▸ Written problem
Copy out every one of the rows below character for character, without changing or leaving out any of them.

:: Task input

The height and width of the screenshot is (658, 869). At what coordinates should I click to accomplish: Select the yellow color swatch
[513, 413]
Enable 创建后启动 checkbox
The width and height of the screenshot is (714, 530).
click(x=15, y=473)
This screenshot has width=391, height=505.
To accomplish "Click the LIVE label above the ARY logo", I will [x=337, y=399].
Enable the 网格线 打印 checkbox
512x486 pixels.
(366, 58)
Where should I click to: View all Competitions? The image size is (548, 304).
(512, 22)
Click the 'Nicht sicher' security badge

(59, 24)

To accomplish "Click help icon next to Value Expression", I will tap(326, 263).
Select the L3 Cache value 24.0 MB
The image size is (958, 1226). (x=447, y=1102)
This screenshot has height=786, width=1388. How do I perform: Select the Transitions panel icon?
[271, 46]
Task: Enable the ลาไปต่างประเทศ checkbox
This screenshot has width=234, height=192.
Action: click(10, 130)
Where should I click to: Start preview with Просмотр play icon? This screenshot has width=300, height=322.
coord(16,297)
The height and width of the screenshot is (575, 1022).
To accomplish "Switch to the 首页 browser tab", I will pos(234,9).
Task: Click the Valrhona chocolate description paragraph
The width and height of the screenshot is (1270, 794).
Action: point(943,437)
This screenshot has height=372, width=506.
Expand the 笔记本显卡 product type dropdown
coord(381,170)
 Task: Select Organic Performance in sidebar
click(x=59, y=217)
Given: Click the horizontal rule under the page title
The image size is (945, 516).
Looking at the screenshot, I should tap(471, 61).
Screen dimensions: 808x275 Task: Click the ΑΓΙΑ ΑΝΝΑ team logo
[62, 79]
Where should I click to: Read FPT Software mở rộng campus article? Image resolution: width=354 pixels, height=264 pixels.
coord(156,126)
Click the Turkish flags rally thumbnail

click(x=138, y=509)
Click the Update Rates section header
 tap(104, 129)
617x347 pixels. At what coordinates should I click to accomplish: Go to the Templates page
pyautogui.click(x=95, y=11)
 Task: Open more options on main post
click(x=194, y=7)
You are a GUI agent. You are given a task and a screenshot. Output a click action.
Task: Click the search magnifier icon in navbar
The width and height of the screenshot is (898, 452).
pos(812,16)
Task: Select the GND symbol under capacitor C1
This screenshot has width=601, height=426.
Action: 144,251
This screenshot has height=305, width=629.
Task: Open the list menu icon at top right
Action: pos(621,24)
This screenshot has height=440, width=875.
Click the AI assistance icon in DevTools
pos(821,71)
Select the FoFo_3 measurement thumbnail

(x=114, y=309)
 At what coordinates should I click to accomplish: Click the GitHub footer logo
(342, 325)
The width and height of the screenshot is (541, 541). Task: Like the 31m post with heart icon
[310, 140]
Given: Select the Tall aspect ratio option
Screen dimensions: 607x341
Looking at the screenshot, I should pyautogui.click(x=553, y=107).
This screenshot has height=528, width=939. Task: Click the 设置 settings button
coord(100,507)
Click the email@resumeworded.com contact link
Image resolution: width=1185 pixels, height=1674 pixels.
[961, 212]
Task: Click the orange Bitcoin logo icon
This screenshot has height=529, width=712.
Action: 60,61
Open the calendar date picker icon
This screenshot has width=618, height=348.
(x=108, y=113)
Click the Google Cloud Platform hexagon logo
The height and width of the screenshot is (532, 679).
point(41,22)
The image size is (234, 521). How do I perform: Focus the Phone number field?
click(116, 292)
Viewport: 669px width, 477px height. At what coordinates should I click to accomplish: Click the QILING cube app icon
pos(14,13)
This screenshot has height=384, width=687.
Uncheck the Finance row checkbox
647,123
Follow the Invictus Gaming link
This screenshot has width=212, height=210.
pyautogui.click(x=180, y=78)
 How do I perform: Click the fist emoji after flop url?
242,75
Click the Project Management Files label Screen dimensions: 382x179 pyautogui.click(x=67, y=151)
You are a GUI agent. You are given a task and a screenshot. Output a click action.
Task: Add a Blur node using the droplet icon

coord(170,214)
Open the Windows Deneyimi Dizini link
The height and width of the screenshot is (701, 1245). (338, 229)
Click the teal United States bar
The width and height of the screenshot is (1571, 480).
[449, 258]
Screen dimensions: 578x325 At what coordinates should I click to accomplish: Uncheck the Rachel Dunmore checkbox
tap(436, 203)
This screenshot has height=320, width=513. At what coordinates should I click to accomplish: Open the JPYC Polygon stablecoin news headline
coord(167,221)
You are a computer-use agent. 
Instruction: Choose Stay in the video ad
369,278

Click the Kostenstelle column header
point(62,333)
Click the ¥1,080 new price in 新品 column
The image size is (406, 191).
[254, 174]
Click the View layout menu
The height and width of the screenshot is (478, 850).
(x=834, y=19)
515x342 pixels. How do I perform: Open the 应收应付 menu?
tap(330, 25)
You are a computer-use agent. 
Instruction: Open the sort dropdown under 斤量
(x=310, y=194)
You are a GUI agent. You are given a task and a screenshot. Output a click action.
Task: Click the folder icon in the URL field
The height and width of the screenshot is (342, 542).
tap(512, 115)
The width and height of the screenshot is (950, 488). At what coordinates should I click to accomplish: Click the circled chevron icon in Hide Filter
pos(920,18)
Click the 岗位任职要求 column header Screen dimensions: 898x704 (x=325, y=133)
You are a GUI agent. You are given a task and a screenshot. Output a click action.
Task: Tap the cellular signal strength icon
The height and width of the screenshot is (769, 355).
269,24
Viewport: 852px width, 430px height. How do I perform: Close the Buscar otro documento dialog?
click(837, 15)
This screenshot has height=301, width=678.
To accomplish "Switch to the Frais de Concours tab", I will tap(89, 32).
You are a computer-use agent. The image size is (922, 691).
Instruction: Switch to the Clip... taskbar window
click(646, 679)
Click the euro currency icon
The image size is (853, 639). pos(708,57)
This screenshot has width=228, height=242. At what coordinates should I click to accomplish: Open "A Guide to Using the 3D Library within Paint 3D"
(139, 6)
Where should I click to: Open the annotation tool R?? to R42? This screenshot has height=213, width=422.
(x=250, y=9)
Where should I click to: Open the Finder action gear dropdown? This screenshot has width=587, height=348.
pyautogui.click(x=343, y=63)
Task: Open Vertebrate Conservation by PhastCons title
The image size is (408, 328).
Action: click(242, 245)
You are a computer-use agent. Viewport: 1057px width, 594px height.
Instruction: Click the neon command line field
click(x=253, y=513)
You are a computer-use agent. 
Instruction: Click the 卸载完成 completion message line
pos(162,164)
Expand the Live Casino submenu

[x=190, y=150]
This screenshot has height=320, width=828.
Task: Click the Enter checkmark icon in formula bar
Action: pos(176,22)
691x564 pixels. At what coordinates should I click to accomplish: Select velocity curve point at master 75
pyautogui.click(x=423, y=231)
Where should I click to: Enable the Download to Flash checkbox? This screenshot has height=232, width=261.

::::

▸ Full answer
The height and width of the screenshot is (658, 869). At what coordinates should I click to accomplish: Select the yellow color swatch
[513, 413]
Enable 创建后启动 checkbox
The width and height of the screenshot is (714, 530).
click(x=15, y=473)
This screenshot has width=391, height=505.
To accomplish "Click the LIVE label above the ARY logo", I will [x=337, y=399].
Enable the 网格线 打印 checkbox
512x486 pixels.
(366, 58)
Where should I click to: View all Competitions? The image size is (548, 304).
(512, 22)
Click the 'Nicht sicher' security badge

(59, 24)

To accomplish "Click help icon next to Value Expression", I will tap(326, 263).
Select the L3 Cache value 24.0 MB
The image size is (958, 1226). (x=447, y=1102)
This screenshot has height=786, width=1388. How do I perform: Select the Transitions panel icon?
[271, 46]
Task: Enable the ลาไปต่างประเทศ checkbox
This screenshot has width=234, height=192.
Action: click(10, 130)
Where should I click to: Start preview with Просмотр play icon? This screenshot has width=300, height=322.
coord(16,297)
The height and width of the screenshot is (575, 1022).
To accomplish "Switch to the 首页 browser tab", I will pos(234,9).
Task: Click the Valrhona chocolate description paragraph
The width and height of the screenshot is (1270, 794).
Action: point(943,437)
This screenshot has height=372, width=506.
Expand the 笔记本显卡 product type dropdown
coord(381,170)
 Task: Select Organic Performance in sidebar
click(x=59, y=217)
Given: Click the horizontal rule under the page title
The image size is (945, 516).
Looking at the screenshot, I should tap(471, 61).
Screen dimensions: 808x275 Task: Click the ΑΓΙΑ ΑΝΝΑ team logo
[62, 79]
Where should I click to: Read FPT Software mở rộng campus article? Image resolution: width=354 pixels, height=264 pixels.
coord(156,126)
Click the Turkish flags rally thumbnail

click(x=138, y=509)
Click the Update Rates section header
 tap(104, 129)
617x347 pixels. At what coordinates should I click to accomplish: Go to the Templates page
pyautogui.click(x=95, y=11)
 Task: Open more options on main post
click(x=194, y=7)
You are a GUI agent. You are given a task and a screenshot. Output a click action.
Task: Click the search magnifier icon in navbar
The width and height of the screenshot is (898, 452).
pos(812,16)
Task: Select the GND symbol under capacitor C1
This screenshot has width=601, height=426.
Action: 144,251
This screenshot has height=305, width=629.
Task: Open the list menu icon at top right
Action: pos(621,24)
This screenshot has height=440, width=875.
Click the AI assistance icon in DevTools
pos(821,71)
Select the FoFo_3 measurement thumbnail

(x=114, y=309)
 At what coordinates should I click to accomplish: Click the GitHub footer logo
(342, 325)
The width and height of the screenshot is (541, 541). Task: Like the 31m post with heart icon
[310, 140]
Given: Select the Tall aspect ratio option
Screen dimensions: 607x341
Looking at the screenshot, I should pyautogui.click(x=553, y=107).
This screenshot has height=528, width=939. Task: Click the 设置 settings button
coord(100,507)
Click the email@resumeworded.com contact link
Image resolution: width=1185 pixels, height=1674 pixels.
[961, 212]
Task: Click the orange Bitcoin logo icon
This screenshot has height=529, width=712.
Action: 60,61
Open the calendar date picker icon
This screenshot has width=618, height=348.
(x=108, y=113)
Click the Google Cloud Platform hexagon logo
The height and width of the screenshot is (532, 679).
point(41,22)
The image size is (234, 521). How do I perform: Focus the Phone number field?
click(116, 292)
Viewport: 669px width, 477px height. At what coordinates should I click to accomplish: Click the QILING cube app icon
pos(14,13)
This screenshot has height=384, width=687.
Uncheck the Finance row checkbox
647,123
Follow the Invictus Gaming link
This screenshot has width=212, height=210.
pyautogui.click(x=180, y=78)
 How do I perform: Click the fist emoji after flop url?
242,75
Click the Project Management Files label Screen dimensions: 382x179 pyautogui.click(x=67, y=151)
You are a GUI agent. You are given a task and a screenshot. Output a click action.
Task: Add a Blur node using the droplet icon

coord(170,214)
Open the Windows Deneyimi Dizini link
The height and width of the screenshot is (701, 1245). (338, 229)
Click the teal United States bar
The width and height of the screenshot is (1571, 480).
[449, 258]
Screen dimensions: 578x325 At what coordinates should I click to accomplish: Uncheck the Rachel Dunmore checkbox
tap(436, 203)
This screenshot has height=320, width=513. At what coordinates should I click to accomplish: Open the JPYC Polygon stablecoin news headline
coord(167,221)
You are a computer-use agent. 
Instruction: Choose Stay in the video ad
369,278

Click the Kostenstelle column header
point(62,333)
Click the ¥1,080 new price in 新品 column
The image size is (406, 191).
[254, 174]
Click the View layout menu
The height and width of the screenshot is (478, 850).
(x=834, y=19)
515x342 pixels. How do I perform: Open the 应收应付 menu?
tap(330, 25)
You are a computer-use agent. 
Instruction: Open the sort dropdown under 斤量
(x=310, y=194)
You are a GUI agent. You are given a task and a screenshot. Output a click action.
Task: Click the folder icon in the URL field
The height and width of the screenshot is (342, 542).
tap(512, 115)
The width and height of the screenshot is (950, 488). At what coordinates should I click to accomplish: Click the circled chevron icon in Hide Filter
pos(920,18)
Click the 岗位任职要求 column header Screen dimensions: 898x704 (x=325, y=133)
You are a GUI agent. You are given a task and a screenshot. Output a click action.
Task: Tap the cellular signal strength icon
The height and width of the screenshot is (769, 355).
269,24
Viewport: 852px width, 430px height. How do I perform: Close the Buscar otro documento dialog?
click(837, 15)
This screenshot has height=301, width=678.
To accomplish "Switch to the Frais de Concours tab", I will tap(89, 32).
You are a computer-use agent. The image size is (922, 691).
Instruction: Switch to the Clip... taskbar window
click(646, 679)
Click the euro currency icon
The image size is (853, 639). pos(708,57)
This screenshot has width=228, height=242. At what coordinates should I click to accomplish: Open "A Guide to Using the 3D Library within Paint 3D"
(139, 6)
Where should I click to: Open the annotation tool R?? to R42? This screenshot has height=213, width=422.
(x=250, y=9)
Where should I click to: Open the Finder action gear dropdown? This screenshot has width=587, height=348.
pyautogui.click(x=343, y=63)
Task: Open Vertebrate Conservation by PhastCons title
The image size is (408, 328).
Action: click(242, 245)
You are a computer-use agent. Viewport: 1057px width, 594px height.
Instruction: Click the neon command line field
click(x=253, y=513)
You are a computer-use agent. 
Instruction: Click the 卸载完成 completion message line
pos(162,164)
Expand the Live Casino submenu

[x=190, y=150]
This screenshot has height=320, width=828.
Task: Click the Enter checkmark icon in formula bar
Action: pos(176,22)
691x564 pixels. At what coordinates should I click to accomplish: Select velocity curve point at master 75
pyautogui.click(x=423, y=231)
Where should I click to: Enable the Download to Flash checkbox? This screenshot has height=232, width=261.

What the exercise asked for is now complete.